Welcome to the A to Z challenge. Over April, I've looked at attributes and the journey of complex villains. Today, I want to look at practices we find among the greats.
- Plan. Like chess masters, they are several steps ahead of the protagonists. Great villains make for great heroes/heroines.
- Have a vision of the future. Its usually dark, and replaces our version of utopia with his/her vision of dystopia, but they 'know' just how the world should look.
- Develop a brand or reputation, using fear as well as the promise of riches to control others, without having to lift a finger.
Looking at President Snow from the Hunger Games, we see them all.
- Snow was a master manipulator, playing the long game. In his younger days, he poisoned his allies, anticipating they would one day be his foes and carried the threat of poison to keep his allies and foes under thumb. He changed the rules when needed to throw others off their game. For example, he implemented the Quarter Quell to try and harness Katniss' rising popularity and quench the growing thirst for rebellion.
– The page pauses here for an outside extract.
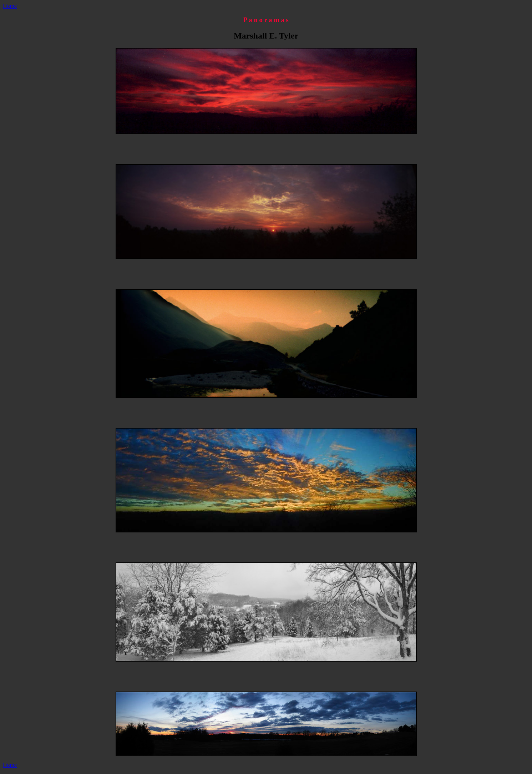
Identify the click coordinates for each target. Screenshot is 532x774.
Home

- He obsessed with maintaining the dystopian vision of Panem in which the capitol kept the districts underfoot through the Hunger Games, tribute and terror. The capital is cloaked a cynical display of color and culture of elite privilege as the rest of the country starves.
- Snow, like many dictators, has his army that he ruthlessly wields in the districts and, as noted above, has a reputation for using poison to control his cronies. His brand, the white rose, gives his evil a veil of civility. His use of the media and cult of celebrity further hides the rot of his world under glitz and glamour. As he steps up his game, he forces Katniss and her allies to up theirs to the point of creating foes, like President Coin, who come to reflect his evil in the battle to defeat him.
What other practices do you find common among villains great?